As PV power stations continue to enjoy remarkable growth, land occupation intended for solar farms will intensify competition for land resources between food and clean energy production [1]. The question remains as to how competition for land resources between food and energy production can be resolved. Although PV systems require less land than other renewable energy options [2], in reality, commercial PV power stations can occupy a considerable land area at local scales. In many cases, the most suitable sites for solar power plants, which perform optimally with long daylight hours and minimal cloud cover, are classified as agricultural land. This presents an issue, in that land supporting viable and diverse agriculture is likely to have more value as agricultural land than as a solar farm [3]. This competiti’on could be particularly serious in densely populated regions, mountainous areas, and small inhabited islands.

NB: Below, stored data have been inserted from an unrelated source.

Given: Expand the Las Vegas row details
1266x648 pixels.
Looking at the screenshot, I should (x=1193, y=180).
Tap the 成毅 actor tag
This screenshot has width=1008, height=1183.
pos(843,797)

However, this competition could be reduced by agrivoltaic systems, which produce crops and electricity at the same time by installing compact solar panels on farmland. Although previous studies have indicated that this system effectively produces shade-tolerant crops and electricity simultaneously [4], further studies are required to evaluate its practical applications. In particular, the performance of shade-intolerant crops, which are expected to grow poorly in low-light environments, has not yet been fully explored for agrivoltaic systems.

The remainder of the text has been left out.